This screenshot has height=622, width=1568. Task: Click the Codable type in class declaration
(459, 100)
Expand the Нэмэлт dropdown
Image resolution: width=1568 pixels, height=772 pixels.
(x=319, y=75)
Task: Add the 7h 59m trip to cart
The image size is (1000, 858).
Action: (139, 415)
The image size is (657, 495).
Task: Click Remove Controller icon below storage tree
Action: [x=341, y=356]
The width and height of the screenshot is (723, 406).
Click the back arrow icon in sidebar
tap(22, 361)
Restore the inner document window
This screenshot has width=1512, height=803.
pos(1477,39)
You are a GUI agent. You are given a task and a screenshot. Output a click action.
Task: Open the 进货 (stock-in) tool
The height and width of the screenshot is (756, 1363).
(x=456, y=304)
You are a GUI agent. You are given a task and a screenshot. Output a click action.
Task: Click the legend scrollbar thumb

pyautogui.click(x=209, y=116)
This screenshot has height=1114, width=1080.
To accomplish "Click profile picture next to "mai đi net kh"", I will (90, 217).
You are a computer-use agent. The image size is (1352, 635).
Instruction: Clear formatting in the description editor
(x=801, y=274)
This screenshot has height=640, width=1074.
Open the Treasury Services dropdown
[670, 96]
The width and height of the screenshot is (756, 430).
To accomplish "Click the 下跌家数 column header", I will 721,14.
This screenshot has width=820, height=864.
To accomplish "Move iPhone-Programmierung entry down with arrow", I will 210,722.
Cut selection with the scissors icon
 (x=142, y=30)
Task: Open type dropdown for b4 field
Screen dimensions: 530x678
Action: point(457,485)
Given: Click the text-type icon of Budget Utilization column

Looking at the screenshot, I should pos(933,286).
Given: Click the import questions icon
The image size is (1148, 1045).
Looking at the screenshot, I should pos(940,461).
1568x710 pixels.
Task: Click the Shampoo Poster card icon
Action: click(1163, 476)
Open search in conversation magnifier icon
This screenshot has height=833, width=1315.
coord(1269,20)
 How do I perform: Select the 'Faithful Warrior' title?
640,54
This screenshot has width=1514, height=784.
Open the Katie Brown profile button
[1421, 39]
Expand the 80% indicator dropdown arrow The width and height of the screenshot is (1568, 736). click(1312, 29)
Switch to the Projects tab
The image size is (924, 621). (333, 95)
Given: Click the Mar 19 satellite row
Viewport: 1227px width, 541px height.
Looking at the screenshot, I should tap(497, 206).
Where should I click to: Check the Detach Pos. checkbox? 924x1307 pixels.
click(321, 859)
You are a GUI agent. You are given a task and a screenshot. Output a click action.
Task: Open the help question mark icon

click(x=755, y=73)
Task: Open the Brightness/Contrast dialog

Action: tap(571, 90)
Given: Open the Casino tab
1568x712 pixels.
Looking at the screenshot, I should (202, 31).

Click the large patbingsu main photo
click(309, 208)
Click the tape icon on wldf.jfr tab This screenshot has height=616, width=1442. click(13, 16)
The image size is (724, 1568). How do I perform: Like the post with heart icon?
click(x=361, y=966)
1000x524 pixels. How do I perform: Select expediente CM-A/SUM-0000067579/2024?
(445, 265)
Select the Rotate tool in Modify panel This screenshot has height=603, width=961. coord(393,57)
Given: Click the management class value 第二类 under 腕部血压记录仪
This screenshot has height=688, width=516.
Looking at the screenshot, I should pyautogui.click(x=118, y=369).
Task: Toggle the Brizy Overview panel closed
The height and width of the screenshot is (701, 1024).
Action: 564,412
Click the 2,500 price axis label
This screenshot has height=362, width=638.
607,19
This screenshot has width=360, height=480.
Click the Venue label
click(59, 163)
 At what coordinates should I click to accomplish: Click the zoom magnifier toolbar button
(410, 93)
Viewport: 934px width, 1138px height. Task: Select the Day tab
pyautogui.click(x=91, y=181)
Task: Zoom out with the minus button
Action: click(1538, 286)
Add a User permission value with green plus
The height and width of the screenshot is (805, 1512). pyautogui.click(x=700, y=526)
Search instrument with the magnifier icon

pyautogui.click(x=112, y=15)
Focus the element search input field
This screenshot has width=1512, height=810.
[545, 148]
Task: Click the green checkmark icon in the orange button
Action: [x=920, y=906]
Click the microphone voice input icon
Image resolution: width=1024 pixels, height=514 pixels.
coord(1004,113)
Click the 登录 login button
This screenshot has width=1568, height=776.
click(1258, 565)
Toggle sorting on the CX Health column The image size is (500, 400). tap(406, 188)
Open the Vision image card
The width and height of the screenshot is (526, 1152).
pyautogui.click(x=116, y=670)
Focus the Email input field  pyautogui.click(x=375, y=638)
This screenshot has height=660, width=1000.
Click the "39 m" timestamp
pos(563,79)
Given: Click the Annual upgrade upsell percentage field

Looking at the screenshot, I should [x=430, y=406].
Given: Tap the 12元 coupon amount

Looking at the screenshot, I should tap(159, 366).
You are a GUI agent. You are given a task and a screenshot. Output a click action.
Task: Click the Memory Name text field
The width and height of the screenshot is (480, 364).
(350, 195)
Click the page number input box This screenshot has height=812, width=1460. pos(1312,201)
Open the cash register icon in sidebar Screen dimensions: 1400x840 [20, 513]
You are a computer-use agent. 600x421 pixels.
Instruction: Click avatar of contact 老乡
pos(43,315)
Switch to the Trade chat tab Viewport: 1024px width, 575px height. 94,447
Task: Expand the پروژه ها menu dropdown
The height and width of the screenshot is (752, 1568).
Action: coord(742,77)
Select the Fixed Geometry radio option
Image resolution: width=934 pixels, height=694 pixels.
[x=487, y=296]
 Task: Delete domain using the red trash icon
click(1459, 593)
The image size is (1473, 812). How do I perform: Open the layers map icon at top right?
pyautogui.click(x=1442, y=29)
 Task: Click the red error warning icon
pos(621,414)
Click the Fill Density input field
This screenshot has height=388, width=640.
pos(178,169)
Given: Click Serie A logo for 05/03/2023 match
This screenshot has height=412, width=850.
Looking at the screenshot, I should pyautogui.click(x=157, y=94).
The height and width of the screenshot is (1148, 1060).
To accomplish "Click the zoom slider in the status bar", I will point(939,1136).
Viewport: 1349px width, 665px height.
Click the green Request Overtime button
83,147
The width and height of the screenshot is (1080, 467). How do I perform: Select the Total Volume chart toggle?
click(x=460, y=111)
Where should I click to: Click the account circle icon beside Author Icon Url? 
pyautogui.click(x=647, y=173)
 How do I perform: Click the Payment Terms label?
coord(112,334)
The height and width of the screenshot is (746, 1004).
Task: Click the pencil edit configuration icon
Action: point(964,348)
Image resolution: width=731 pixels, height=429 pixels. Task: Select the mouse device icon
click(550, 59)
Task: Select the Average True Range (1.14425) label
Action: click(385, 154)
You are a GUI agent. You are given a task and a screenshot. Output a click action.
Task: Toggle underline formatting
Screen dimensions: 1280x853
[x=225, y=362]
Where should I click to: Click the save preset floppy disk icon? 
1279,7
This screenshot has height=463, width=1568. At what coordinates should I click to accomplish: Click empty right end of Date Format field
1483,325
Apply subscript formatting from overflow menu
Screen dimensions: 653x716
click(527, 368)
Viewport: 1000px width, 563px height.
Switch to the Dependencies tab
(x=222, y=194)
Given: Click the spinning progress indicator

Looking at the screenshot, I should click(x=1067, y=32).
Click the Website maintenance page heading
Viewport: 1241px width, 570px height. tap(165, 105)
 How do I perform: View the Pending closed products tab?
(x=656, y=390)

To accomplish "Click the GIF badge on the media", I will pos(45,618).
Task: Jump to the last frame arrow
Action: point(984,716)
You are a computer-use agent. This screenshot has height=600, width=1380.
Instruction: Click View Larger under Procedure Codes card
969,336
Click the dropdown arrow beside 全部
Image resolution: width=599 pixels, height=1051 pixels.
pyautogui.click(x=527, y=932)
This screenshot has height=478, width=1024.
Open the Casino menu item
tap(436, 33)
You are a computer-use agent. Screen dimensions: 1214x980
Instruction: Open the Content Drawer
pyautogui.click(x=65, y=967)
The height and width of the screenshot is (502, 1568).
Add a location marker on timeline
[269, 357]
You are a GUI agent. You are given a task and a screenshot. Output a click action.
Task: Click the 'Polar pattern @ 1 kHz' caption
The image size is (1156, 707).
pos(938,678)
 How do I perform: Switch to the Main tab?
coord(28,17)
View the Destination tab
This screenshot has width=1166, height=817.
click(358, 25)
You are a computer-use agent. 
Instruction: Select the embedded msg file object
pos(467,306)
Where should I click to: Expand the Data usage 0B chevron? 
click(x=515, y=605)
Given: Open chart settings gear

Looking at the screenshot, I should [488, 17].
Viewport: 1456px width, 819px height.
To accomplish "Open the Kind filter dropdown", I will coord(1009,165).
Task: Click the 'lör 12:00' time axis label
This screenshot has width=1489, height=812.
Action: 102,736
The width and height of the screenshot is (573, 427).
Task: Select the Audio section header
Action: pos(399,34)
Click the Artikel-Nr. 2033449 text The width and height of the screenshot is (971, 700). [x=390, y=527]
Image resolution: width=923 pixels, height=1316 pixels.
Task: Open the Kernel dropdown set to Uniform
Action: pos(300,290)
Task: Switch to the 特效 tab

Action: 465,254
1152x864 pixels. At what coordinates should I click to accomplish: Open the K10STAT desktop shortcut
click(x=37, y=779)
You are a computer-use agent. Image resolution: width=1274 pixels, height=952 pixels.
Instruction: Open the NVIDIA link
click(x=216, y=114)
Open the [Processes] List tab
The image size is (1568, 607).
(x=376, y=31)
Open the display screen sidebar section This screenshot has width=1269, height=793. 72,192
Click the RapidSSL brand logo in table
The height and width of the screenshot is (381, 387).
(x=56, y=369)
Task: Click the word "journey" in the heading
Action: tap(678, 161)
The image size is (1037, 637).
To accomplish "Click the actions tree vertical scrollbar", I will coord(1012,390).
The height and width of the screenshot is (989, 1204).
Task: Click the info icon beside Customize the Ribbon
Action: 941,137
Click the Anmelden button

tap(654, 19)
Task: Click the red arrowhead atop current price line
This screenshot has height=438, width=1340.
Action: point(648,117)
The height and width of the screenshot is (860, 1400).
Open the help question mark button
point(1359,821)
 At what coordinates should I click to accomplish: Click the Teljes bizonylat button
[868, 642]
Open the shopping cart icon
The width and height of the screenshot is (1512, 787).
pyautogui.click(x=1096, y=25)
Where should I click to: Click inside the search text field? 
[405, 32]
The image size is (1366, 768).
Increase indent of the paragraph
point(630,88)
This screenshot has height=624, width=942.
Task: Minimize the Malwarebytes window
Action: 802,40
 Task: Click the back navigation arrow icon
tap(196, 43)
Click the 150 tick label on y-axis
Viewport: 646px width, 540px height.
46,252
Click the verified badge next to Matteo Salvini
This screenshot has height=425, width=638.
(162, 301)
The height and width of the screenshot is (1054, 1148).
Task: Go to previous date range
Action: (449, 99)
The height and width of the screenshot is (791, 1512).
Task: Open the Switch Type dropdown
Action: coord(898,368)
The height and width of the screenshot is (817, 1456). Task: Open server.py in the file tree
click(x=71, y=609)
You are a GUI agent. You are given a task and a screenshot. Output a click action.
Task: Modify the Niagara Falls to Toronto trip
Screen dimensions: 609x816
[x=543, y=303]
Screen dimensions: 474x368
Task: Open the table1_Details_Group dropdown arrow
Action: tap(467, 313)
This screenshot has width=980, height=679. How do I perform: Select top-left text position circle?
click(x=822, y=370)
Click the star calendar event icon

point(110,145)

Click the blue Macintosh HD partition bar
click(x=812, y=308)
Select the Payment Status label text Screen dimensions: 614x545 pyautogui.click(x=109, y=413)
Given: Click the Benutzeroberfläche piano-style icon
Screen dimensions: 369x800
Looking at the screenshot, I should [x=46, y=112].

—————

Beginning at the line that contains "Click the star calendar event icon", transcribe every line through the end of the material exactly, leaving out all earlier lines.

## Solution to this exercise
Click the star calendar event icon

point(110,145)

Click the blue Macintosh HD partition bar
click(x=812, y=308)
Select the Payment Status label text Screen dimensions: 614x545 pyautogui.click(x=109, y=413)
Given: Click the Benutzeroberfläche piano-style icon
Screen dimensions: 369x800
Looking at the screenshot, I should [x=46, y=112].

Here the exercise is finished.